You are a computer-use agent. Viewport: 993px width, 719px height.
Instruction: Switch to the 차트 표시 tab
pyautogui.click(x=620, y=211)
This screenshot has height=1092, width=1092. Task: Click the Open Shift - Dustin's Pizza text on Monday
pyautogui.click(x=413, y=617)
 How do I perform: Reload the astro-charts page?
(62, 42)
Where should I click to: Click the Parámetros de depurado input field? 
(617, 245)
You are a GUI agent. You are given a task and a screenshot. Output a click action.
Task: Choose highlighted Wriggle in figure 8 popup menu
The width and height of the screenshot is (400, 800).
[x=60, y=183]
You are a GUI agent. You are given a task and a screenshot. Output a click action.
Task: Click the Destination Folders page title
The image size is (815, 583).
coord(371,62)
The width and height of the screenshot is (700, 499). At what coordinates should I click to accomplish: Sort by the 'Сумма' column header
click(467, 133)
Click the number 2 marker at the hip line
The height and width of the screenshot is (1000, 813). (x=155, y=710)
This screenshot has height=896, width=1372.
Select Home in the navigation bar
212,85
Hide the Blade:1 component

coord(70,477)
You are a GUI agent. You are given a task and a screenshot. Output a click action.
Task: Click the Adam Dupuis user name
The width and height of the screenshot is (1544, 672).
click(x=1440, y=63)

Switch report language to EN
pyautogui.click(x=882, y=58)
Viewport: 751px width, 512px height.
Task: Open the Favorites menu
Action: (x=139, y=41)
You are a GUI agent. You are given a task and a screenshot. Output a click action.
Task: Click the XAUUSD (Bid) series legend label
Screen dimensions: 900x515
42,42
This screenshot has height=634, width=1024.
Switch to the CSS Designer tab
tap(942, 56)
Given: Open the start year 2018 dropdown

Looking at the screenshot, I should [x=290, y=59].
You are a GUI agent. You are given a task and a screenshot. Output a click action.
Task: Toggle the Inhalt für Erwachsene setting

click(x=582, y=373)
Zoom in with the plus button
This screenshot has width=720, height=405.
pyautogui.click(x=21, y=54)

◆ ◆ ◆

### TASK DETAILS:
Return exactly the lines from the line holding "The width and height of the screenshot is (700, 499)." to the last line of the data, with both of those lines included and nothing added.

### THE ANSWER:
The width and height of the screenshot is (700, 499). At what coordinates should I click to accomplish: Sort by the 'Сумма' column header
click(467, 133)
Click the number 2 marker at the hip line
The height and width of the screenshot is (1000, 813). (x=155, y=710)
This screenshot has height=896, width=1372.
Select Home in the navigation bar
212,85
Hide the Blade:1 component

coord(70,477)
You are a GUI agent. You are given a task and a screenshot. Output a click action.
Task: Click the Adam Dupuis user name
The width and height of the screenshot is (1544, 672).
click(x=1440, y=63)

Switch report language to EN
pyautogui.click(x=882, y=58)
Viewport: 751px width, 512px height.
Task: Open the Favorites menu
Action: (x=139, y=41)
You are a GUI agent. You are given a task and a screenshot. Output a click action.
Task: Click the XAUUSD (Bid) series legend label
Screen dimensions: 900x515
42,42
This screenshot has height=634, width=1024.
Switch to the CSS Designer tab
tap(942, 56)
Given: Open the start year 2018 dropdown

Looking at the screenshot, I should [x=290, y=59].
You are a GUI agent. You are given a task and a screenshot. Output a click action.
Task: Toggle the Inhalt für Erwachsene setting

click(x=582, y=373)
Zoom in with the plus button
This screenshot has width=720, height=405.
pyautogui.click(x=21, y=54)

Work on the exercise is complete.